Sustained release nitric oxide from long-lived circulating nanoparticles

Abstract

The current limitations of nitric oxide (NO) delivery systems have stimulated an extraordinary interest in the development of compounds that generate NO in a controlled and sustained manner with a heavy emphasis on the treatment of cardiovascular disease states. This work describes the positive physiological response to the infusion of NO-releasing nanoparticles prepared using a new platform based on hydrogel/glass hybrid nanoparticles. When exposed to moisture, these nanoparticles slowly release therapeutic levels of NO, previously generated through thermal reduction of nitrite to NO trapped within the dry particles. The controlled and sustained release of NO observed from these nanoparticles (NO-np) is regulated by its hydration over extended periods of time. In a dose-dependent manner, circulating NO-np both decreased mean arterial blood pressure and increased exhaled concentrations of NO over a period of several hours.

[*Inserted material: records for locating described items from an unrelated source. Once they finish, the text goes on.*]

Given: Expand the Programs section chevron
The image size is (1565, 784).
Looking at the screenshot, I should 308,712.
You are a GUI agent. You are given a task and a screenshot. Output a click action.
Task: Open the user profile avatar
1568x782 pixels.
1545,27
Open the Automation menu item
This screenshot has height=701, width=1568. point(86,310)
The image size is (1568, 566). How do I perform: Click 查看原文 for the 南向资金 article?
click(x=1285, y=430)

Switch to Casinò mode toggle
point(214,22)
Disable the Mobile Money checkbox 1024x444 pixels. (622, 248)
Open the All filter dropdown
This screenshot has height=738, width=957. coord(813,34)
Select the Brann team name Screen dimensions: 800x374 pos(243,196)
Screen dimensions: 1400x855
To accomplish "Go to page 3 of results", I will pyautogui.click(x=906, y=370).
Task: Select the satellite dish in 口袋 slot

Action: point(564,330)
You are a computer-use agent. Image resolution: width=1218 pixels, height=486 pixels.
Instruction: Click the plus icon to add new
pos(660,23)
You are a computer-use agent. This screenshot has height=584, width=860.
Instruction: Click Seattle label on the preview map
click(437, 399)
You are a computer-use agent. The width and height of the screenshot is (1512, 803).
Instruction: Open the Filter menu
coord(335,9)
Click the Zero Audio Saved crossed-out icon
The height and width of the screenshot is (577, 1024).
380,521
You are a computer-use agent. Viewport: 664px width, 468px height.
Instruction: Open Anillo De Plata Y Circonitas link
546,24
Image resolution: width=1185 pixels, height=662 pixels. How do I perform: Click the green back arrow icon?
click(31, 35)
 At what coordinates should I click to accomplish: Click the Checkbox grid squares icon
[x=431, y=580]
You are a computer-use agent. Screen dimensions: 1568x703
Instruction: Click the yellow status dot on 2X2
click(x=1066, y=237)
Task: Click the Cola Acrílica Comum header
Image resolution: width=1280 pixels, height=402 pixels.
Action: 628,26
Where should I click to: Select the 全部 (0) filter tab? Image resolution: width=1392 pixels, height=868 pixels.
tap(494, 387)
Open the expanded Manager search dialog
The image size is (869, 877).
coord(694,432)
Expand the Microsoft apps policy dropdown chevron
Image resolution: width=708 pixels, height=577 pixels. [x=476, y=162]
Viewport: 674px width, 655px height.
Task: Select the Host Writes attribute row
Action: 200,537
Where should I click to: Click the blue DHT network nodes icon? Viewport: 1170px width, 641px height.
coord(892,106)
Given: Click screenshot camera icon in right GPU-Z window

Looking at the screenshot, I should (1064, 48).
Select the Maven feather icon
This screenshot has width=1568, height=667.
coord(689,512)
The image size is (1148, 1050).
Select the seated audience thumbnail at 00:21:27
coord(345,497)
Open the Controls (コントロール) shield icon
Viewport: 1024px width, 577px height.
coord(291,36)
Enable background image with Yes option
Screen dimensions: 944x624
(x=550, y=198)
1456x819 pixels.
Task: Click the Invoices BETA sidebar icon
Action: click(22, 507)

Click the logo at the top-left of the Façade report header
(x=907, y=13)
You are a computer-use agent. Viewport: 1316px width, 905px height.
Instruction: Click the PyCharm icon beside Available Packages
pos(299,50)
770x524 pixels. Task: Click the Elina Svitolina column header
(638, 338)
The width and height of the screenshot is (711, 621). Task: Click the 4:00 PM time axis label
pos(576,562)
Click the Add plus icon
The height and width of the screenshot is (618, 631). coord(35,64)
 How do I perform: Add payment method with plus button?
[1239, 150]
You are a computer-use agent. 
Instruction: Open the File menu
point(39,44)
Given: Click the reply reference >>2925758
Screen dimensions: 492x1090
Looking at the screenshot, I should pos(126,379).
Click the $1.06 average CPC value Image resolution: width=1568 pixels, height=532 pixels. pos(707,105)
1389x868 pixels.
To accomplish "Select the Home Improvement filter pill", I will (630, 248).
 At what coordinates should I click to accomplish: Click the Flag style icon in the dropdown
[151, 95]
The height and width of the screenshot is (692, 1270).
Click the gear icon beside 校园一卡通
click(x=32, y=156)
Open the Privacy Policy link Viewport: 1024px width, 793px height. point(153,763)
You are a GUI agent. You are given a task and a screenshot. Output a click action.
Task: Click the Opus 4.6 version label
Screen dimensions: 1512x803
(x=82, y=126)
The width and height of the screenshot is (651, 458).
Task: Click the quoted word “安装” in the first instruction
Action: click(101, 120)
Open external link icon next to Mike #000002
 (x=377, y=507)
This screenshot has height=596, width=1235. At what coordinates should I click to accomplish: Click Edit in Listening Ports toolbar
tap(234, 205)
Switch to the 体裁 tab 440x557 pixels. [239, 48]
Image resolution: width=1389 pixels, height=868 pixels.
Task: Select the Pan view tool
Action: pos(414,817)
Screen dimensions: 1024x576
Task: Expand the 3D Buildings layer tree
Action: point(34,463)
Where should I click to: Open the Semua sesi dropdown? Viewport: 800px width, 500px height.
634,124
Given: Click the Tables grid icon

Circulating NO-np induced vasodilatation and increased microvascular perfusion during their several hour circulation lifetime. Control nanoparticles (control-np; without nitrite) did not induce changes in arterial pressure, although a decrease in the number of capillaries perfused and an increase in leukocyte rolling and immobilization in the microcirculation were observed. The NO released by the NO-np prevents the inflammatory response observed after infusion of control-np. These data suggest that NO release from NO-np is advantageous relative to other NO-releasing compounds, because it does not depend on chemical decomposition or enzymatic catalysis; it is only determined by the rate of hydration. Based on the observed physiological properties, NO-np has clear potential as a therapeutic agent and as a research tool to increase our understanding of NO signaling mechanisms within the vasculature.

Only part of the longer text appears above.